В бесплацкартном, некупированном беспокойно спит пассажир, словно в городе оккупированном — узелок под бок подложив. Вроде кражи почти повывелись, все разбойнички — заключены. Спи и только смотри не вывались, пересматривай лучше сны. Все же собранный он и сведенный, сжатый, словно пальцы в кулак, спит, как будто секретные сведения заключает его узелок. Освещение, отопление: бесплацкартный вагон — не плох. Но остаточные явления предыдущих длинных эпох затенили ему улыбку. Спит как будто бы на войне. Нервно спит, как будто ошибку совершить боится во сне.

ТРИДЦАТЫЕ ГОДЫ

Двадцатые годы — не помню. Тридцатые годы — застал. Трамвай, пассажирами полный, спешит от застав до застав. А мы, как в набитом трамвае, мечтаем, чтоб время прошло, а мы, календарь обрывая, с надеждой глядим на число. Да что нам, в трамвае стоящим, хранящим локтями бока, зачем дорожить настоящим? Прощай, до свиданья, пока! Скорее, скорее, скорее года б сквозь себя пропускать! Но времени тяжкое бремя таскать — не перетаскать. Мы выросли. Взрослыми стали. Мы старыми стали давно. Таскали — не перетаскали все то, что таскать нам дано.
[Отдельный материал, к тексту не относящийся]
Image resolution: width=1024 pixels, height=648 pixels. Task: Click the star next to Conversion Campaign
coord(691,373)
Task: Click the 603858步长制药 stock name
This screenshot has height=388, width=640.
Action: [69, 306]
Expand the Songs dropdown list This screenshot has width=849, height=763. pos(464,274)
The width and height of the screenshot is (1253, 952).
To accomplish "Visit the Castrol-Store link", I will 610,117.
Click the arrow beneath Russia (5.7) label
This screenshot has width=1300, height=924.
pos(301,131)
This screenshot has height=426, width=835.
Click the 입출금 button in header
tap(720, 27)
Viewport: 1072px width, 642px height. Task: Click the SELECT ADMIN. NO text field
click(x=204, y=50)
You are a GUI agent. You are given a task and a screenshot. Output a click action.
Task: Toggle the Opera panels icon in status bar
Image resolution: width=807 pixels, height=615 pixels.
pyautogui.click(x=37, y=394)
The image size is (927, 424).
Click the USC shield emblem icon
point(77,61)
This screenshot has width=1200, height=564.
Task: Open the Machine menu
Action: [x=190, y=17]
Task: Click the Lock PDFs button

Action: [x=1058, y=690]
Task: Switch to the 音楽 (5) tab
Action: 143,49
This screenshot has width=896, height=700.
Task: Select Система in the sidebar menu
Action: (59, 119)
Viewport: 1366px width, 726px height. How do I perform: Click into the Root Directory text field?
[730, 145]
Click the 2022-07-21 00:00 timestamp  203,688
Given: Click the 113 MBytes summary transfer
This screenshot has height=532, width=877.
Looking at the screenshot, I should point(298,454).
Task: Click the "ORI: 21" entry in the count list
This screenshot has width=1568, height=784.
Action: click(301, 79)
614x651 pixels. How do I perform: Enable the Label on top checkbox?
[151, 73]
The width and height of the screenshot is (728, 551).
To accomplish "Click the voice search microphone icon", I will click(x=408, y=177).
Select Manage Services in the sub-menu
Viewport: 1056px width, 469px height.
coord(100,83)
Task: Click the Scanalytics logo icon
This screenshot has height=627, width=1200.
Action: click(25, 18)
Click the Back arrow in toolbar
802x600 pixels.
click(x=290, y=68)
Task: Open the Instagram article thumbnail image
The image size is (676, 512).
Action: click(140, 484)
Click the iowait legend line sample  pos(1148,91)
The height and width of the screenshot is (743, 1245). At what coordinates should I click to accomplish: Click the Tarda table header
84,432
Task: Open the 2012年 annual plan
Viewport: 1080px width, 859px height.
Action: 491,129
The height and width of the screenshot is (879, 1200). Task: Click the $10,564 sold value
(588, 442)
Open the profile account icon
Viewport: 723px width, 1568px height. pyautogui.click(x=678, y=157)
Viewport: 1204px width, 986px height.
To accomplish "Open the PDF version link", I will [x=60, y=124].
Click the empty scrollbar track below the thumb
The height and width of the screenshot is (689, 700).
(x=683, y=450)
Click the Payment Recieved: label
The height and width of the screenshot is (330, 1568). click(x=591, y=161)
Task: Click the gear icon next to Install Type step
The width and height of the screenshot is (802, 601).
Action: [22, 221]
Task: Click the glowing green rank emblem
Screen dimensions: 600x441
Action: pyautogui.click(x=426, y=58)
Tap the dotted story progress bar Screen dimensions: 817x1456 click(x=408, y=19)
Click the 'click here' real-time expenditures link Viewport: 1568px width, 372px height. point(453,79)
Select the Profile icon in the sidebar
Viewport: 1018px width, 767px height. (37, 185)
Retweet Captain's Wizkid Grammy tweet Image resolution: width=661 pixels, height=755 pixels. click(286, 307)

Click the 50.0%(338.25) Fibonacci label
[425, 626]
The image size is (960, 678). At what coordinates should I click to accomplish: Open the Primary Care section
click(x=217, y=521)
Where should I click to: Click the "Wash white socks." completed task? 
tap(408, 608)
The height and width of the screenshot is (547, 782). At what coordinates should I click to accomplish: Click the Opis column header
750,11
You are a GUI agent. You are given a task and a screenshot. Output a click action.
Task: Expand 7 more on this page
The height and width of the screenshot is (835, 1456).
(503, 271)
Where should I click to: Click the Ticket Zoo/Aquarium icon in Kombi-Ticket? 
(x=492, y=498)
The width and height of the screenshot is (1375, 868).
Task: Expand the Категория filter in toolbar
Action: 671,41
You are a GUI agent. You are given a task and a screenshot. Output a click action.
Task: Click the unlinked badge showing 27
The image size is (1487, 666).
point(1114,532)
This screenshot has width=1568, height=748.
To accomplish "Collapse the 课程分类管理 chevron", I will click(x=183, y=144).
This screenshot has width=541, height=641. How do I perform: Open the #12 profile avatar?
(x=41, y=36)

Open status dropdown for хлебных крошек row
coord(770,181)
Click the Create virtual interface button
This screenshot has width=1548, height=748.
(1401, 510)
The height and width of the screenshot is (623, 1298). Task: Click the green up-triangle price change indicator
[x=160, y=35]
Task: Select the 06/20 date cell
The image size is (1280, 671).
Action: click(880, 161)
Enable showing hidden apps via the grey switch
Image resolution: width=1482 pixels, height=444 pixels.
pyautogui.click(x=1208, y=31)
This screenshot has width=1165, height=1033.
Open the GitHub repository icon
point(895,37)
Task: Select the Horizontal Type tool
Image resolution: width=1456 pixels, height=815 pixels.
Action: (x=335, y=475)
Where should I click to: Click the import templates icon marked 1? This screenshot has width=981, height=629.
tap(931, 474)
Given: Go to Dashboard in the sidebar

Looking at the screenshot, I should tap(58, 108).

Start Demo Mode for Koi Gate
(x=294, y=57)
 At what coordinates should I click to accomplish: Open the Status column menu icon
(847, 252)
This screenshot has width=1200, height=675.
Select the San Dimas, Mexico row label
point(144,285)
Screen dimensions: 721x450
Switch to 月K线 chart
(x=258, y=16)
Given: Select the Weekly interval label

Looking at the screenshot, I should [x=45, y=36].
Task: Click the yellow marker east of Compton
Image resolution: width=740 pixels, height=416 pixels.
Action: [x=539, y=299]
И все же тридцатые годы (не молодость — юность моя), какую-то важную льготу в том времени чувствую я. Как будто бы доброе дело я сделал, что в Харькове жил, в неполную среднюю бегал, позднее — в вечерней служил, что соей холодной питался, процессы в газетах читал, во всем разобраться пытался, пророком себя не считал. Был винтиком в странной, огромной махине, одетой в леса, что с площади аэродромной взлетела потом в небеса.